• **EXERCISE DETAILS**:
Could you output the items below word for word, from the line containing "1278x606 pixels. How" up to and including the end of the items, leaving the pictures out of your answer?

• **RAW RECORDS**:
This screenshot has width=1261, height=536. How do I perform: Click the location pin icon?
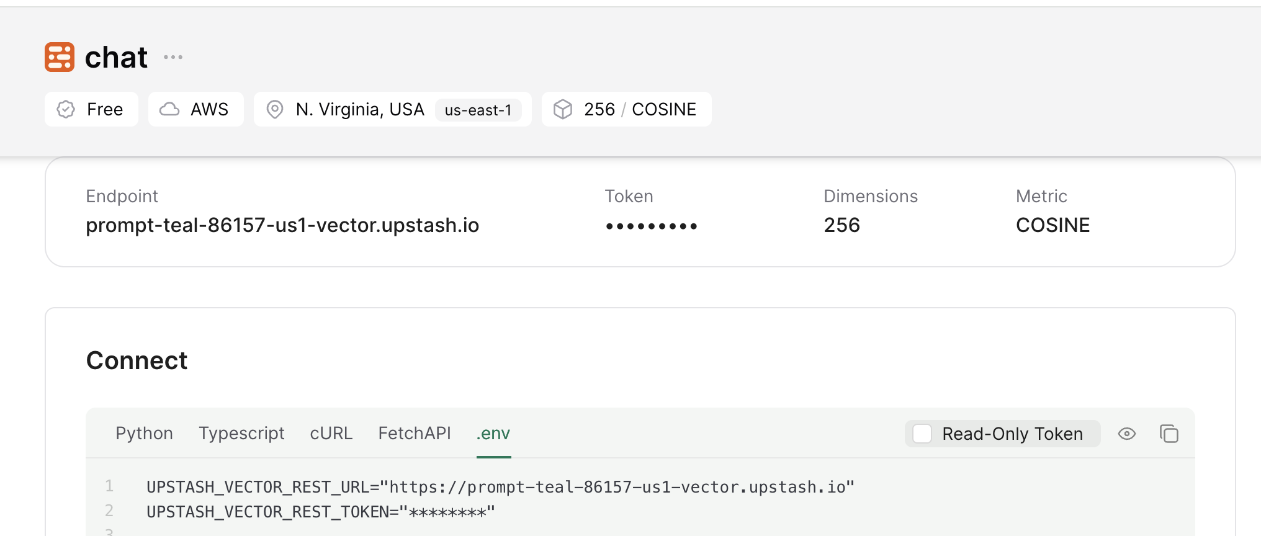click(x=274, y=109)
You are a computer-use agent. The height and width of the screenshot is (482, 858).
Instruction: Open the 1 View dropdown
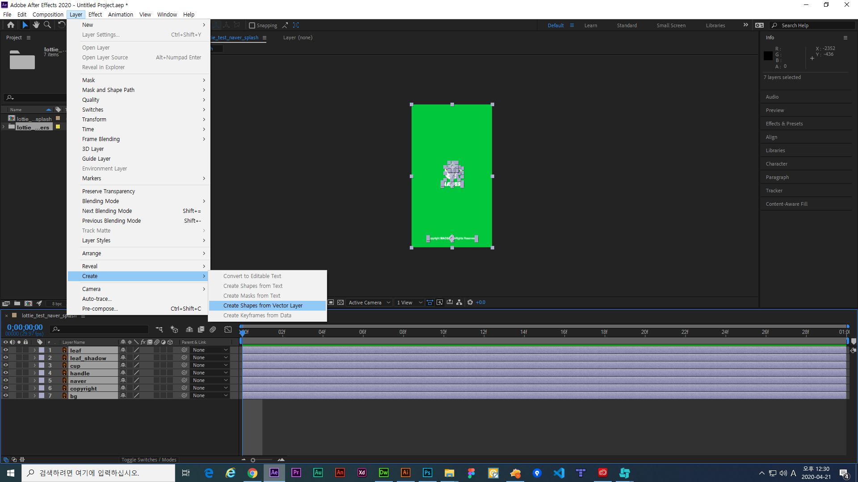[x=409, y=303]
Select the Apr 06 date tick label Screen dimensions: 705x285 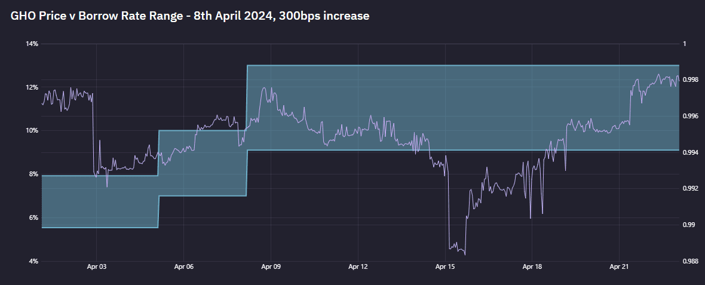coord(184,267)
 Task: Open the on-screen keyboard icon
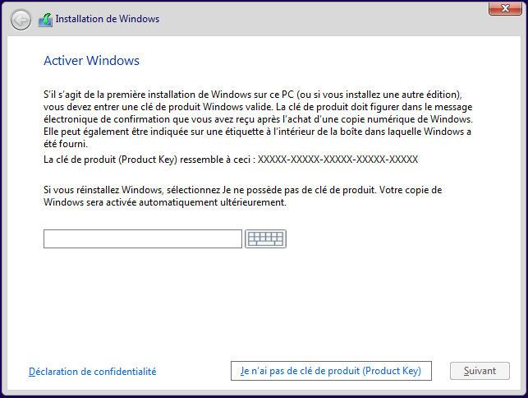click(265, 239)
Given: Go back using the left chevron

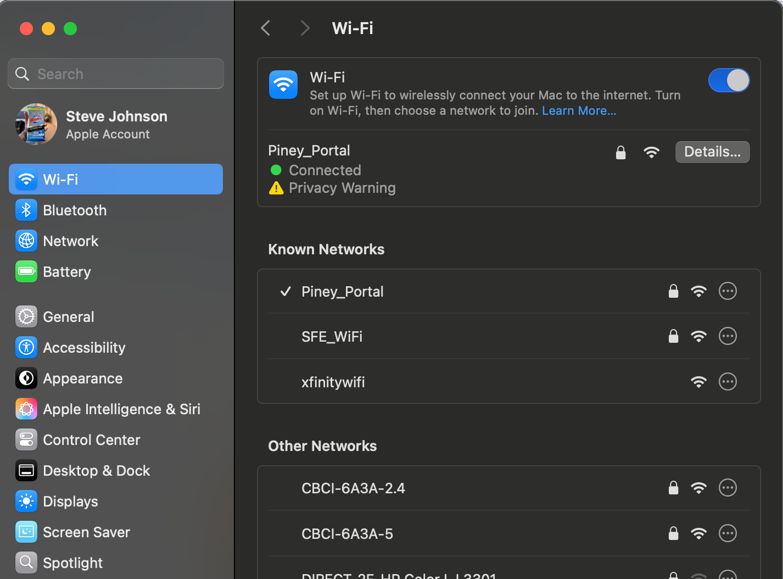Looking at the screenshot, I should tap(266, 28).
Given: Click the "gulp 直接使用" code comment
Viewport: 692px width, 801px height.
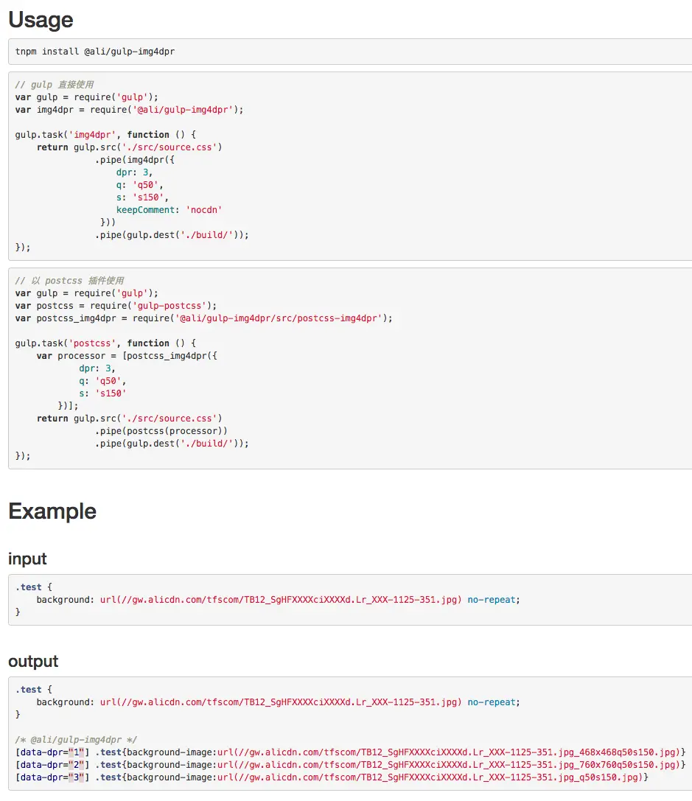Looking at the screenshot, I should point(55,85).
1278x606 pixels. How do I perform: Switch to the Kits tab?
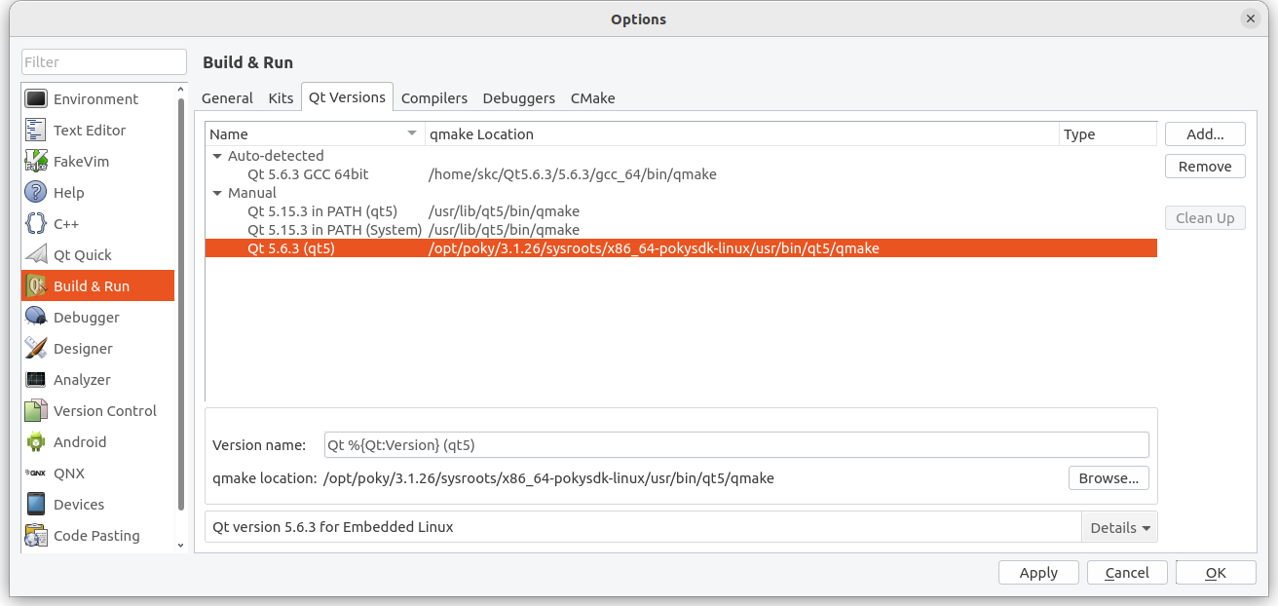click(281, 97)
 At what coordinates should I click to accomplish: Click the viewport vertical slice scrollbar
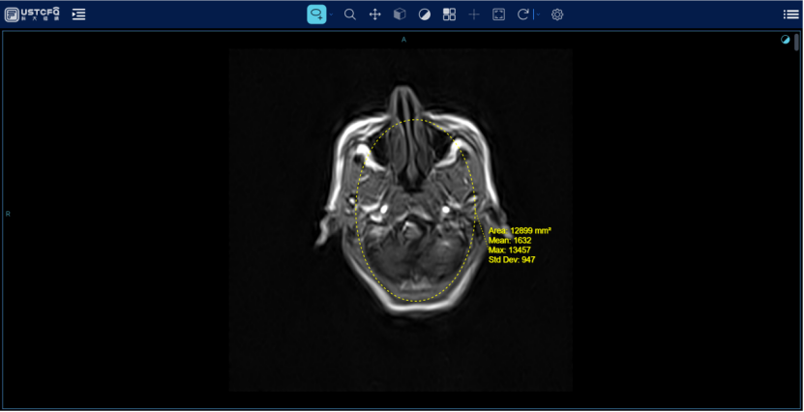797,44
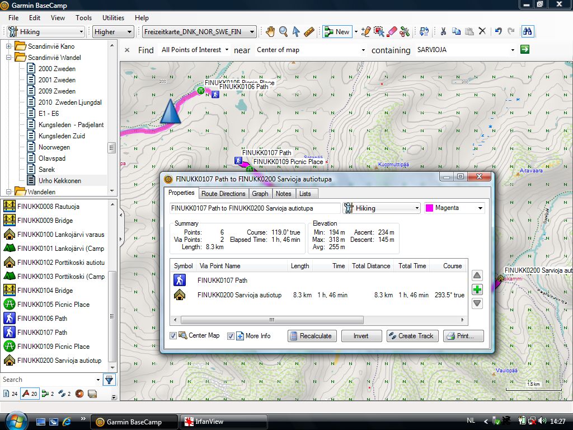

• **THE SOLUTION**:
1278x606 pixels. How do I perform: Switch to the Kits tab?
click(281, 97)
 At what coordinates should I click to accomplish: Click the viewport vertical slice scrollbar
797,44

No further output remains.